◆ **What you are asked to do**
Please rewrite the records from the line with "Screen dimensions: 1400x753" through the line with "Action: click(x=342, y=791)", both included, as a JSON list of strings with one string per line and blank lines omitted.

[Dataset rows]
- - - - - - -

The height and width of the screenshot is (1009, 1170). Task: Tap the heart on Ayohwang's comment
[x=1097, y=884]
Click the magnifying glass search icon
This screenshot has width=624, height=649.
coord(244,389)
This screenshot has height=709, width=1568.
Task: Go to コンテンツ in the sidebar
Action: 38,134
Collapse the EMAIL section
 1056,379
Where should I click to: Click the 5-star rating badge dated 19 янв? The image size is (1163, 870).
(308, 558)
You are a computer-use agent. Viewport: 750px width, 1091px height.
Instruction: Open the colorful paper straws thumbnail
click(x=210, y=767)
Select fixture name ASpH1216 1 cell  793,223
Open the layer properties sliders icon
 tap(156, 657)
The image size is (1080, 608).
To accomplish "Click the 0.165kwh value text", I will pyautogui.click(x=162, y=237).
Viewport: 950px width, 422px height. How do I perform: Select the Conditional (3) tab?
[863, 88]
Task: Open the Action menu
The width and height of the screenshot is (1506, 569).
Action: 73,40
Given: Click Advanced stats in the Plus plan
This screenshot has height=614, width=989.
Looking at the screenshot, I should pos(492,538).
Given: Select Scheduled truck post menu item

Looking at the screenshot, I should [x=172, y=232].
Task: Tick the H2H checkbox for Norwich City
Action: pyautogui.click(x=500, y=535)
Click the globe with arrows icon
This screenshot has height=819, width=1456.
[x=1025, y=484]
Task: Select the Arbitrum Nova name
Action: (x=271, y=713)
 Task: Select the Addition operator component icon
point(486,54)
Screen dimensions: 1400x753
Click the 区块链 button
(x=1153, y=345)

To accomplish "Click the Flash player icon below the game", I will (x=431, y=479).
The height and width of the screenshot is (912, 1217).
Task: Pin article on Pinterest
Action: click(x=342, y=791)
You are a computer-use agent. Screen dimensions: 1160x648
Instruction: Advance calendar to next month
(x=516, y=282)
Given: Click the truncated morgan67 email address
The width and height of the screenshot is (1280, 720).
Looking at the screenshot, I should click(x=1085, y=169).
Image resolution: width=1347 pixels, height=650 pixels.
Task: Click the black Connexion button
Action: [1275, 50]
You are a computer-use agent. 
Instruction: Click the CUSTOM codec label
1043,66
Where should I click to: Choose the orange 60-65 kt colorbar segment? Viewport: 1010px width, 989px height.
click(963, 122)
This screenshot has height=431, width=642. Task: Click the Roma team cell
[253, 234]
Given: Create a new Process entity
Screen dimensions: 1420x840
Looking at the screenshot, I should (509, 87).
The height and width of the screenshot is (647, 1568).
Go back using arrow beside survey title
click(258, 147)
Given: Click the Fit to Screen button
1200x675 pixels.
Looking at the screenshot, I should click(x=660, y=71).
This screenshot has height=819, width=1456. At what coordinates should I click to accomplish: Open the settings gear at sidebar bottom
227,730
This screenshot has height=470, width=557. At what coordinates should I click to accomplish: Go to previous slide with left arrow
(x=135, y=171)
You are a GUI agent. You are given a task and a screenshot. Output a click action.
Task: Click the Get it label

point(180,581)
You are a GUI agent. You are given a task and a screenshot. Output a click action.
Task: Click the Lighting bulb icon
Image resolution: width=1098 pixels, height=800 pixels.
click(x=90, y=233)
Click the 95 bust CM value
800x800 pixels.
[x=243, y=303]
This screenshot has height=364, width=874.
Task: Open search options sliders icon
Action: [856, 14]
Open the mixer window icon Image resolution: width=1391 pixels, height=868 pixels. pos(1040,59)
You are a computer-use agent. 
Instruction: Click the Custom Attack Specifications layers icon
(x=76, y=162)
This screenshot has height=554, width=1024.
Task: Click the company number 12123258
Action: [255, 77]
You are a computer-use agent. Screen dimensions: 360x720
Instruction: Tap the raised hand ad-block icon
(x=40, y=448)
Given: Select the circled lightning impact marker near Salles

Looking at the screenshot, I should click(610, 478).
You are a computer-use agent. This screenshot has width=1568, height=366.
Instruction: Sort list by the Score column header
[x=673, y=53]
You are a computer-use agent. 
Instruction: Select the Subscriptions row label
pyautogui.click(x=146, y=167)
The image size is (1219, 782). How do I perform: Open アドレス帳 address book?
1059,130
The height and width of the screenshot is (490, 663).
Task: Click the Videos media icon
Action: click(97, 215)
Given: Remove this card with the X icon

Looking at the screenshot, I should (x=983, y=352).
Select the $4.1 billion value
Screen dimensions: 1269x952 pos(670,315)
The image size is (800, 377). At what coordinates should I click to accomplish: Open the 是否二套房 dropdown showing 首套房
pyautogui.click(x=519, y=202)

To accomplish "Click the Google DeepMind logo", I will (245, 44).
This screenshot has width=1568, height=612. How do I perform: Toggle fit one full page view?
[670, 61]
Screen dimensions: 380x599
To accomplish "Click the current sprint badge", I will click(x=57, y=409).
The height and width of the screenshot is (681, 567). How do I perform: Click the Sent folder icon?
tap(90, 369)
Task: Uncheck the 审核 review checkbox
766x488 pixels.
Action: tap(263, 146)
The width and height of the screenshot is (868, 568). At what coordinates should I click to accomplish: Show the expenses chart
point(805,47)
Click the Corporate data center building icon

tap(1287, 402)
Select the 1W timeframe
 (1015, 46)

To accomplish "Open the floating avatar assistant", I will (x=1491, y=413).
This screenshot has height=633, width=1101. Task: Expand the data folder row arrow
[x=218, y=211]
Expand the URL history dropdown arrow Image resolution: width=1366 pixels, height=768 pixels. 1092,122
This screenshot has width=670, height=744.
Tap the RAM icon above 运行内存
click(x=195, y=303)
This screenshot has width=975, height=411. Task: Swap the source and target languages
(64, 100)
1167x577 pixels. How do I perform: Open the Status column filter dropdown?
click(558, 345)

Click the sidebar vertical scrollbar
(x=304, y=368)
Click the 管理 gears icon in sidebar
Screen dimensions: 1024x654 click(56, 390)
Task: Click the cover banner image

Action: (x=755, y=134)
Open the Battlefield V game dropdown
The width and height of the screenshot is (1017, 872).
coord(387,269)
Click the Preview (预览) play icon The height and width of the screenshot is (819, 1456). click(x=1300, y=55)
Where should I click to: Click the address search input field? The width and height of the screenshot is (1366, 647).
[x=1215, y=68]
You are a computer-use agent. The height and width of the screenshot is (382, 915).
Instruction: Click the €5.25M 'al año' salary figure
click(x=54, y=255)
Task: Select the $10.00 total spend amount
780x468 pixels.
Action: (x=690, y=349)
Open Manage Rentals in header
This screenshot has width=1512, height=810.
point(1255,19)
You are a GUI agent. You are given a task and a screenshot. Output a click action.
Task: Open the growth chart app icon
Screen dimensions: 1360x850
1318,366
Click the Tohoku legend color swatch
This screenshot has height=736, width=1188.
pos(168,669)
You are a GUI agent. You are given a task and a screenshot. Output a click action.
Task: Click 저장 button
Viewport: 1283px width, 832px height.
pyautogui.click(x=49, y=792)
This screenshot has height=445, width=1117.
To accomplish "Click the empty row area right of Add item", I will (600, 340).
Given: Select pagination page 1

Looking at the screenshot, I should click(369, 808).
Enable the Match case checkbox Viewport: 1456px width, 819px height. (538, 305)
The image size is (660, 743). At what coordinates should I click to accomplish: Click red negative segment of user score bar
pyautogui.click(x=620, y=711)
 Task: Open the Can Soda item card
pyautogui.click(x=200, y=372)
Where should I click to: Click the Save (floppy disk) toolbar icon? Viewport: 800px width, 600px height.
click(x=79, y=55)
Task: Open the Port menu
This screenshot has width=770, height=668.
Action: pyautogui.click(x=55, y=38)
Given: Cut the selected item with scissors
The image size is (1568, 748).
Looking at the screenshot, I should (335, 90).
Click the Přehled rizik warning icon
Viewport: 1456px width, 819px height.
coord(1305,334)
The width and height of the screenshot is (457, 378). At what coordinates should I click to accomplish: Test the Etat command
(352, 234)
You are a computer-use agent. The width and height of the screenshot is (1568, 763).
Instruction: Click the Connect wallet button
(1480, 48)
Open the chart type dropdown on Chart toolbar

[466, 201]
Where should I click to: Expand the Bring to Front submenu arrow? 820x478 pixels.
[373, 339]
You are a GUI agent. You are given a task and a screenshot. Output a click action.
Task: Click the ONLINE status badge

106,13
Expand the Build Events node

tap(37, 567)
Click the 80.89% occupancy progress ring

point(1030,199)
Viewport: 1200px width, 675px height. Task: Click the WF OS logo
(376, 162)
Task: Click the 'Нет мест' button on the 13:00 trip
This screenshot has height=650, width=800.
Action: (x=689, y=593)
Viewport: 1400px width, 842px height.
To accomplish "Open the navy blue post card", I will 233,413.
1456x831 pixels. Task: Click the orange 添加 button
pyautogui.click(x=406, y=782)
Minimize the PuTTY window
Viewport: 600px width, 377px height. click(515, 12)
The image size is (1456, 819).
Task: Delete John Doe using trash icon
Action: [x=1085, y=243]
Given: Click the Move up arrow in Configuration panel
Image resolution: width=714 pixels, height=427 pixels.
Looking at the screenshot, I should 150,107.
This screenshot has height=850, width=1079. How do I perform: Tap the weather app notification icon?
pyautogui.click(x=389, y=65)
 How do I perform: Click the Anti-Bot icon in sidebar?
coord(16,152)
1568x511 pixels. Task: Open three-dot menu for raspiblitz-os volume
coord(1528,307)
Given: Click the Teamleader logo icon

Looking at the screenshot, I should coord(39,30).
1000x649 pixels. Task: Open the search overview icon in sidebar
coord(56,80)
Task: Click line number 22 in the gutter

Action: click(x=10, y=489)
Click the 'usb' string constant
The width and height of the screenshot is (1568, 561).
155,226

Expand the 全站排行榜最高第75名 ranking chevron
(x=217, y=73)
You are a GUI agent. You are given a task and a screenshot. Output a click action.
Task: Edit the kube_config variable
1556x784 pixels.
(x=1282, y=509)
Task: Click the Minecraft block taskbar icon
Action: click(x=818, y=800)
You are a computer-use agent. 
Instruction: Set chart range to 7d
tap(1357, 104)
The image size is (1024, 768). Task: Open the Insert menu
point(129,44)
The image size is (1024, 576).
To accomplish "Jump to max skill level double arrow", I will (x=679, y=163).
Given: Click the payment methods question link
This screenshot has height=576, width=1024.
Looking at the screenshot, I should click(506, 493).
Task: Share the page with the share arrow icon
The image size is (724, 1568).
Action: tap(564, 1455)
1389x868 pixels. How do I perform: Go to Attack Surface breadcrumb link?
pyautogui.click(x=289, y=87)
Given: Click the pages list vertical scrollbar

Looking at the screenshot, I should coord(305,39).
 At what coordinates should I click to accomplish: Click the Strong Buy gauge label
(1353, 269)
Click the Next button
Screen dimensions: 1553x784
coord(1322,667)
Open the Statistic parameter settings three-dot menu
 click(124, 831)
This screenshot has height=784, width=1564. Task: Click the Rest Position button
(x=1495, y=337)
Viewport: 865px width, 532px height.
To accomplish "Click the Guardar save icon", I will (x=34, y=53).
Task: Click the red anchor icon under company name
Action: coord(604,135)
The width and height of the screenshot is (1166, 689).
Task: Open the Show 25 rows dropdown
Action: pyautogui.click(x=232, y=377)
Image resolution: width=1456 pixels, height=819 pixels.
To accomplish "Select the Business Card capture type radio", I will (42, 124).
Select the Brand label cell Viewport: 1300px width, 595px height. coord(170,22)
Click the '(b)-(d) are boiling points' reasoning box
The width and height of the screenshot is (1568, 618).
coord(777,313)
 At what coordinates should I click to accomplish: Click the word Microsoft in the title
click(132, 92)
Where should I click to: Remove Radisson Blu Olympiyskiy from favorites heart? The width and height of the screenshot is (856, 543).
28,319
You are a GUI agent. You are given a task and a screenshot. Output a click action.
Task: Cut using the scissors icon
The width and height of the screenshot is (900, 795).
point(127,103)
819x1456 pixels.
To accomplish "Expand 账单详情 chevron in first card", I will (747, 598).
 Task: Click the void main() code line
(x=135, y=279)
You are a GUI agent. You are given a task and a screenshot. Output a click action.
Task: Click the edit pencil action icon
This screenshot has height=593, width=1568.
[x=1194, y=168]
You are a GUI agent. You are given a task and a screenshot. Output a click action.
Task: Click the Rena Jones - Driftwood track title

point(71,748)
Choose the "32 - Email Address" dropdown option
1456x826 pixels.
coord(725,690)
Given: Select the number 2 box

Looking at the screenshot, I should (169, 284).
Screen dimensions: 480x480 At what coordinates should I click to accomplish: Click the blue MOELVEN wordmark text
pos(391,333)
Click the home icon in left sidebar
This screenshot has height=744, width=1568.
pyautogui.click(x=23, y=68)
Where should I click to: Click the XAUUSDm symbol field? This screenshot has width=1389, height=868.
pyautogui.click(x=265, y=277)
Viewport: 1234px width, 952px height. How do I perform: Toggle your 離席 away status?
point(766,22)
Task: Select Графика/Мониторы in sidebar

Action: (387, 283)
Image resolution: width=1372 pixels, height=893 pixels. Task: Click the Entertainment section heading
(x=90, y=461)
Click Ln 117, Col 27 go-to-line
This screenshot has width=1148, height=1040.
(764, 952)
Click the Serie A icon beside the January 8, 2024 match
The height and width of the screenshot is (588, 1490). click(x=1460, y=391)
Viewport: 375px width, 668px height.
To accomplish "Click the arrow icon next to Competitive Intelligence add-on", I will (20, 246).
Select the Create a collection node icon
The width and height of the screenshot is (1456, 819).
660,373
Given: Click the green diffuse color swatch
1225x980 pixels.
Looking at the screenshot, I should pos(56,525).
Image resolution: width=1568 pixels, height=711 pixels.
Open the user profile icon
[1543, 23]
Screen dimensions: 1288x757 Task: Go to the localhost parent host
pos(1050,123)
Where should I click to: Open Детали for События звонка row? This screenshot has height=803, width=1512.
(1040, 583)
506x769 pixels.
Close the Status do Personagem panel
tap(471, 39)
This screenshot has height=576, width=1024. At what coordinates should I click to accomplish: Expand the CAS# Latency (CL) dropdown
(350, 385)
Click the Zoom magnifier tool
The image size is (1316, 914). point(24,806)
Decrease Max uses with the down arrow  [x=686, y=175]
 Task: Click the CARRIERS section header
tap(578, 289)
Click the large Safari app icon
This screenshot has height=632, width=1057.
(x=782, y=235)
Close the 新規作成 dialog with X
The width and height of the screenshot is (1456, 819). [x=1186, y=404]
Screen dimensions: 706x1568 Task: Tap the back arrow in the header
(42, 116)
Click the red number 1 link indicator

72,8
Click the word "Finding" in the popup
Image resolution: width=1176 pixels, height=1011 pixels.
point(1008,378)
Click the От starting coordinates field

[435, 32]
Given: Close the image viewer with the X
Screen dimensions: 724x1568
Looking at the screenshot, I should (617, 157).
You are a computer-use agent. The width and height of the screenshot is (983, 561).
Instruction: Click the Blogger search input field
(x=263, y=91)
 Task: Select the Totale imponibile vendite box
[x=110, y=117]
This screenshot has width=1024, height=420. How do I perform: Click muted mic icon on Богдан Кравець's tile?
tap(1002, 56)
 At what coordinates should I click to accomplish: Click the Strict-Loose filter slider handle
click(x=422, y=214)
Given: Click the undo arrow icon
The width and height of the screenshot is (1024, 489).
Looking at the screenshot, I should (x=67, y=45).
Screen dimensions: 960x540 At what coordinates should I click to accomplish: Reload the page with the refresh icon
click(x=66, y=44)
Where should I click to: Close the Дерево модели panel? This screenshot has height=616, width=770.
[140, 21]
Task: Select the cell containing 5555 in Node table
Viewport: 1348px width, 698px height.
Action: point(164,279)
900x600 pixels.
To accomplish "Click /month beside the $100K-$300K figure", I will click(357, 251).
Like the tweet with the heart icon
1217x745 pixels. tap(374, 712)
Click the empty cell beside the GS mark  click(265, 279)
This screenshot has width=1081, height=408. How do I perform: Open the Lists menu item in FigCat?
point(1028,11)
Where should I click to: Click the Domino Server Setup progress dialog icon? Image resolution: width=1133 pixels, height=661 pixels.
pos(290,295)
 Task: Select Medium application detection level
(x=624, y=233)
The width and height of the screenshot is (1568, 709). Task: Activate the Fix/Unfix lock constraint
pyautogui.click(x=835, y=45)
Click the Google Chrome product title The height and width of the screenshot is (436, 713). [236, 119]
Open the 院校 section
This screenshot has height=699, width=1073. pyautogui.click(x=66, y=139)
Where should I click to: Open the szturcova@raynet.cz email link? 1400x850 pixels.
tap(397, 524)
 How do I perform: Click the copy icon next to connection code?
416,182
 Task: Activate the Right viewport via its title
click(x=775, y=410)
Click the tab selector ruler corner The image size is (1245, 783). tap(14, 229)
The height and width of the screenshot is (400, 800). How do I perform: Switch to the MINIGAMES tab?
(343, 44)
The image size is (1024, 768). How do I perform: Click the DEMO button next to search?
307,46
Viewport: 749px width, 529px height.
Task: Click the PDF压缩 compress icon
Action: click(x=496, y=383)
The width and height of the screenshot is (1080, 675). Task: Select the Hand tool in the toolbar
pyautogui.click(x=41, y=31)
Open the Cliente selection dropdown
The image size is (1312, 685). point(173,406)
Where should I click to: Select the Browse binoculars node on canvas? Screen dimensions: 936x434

- - - - - - -

◆ **Exercise result**
[
  "Screen dimensions: 1400x753",
  "Click the 区块链 button",
  "(x=1153, y=345)",
  "To accomplish \"Click the Flash player icon below the game\", I will (x=431, y=479).",
  "The height and width of the screenshot is (912, 1217).",
  "Task: Pin article on Pinterest",
  "Action: click(x=342, y=791)"
]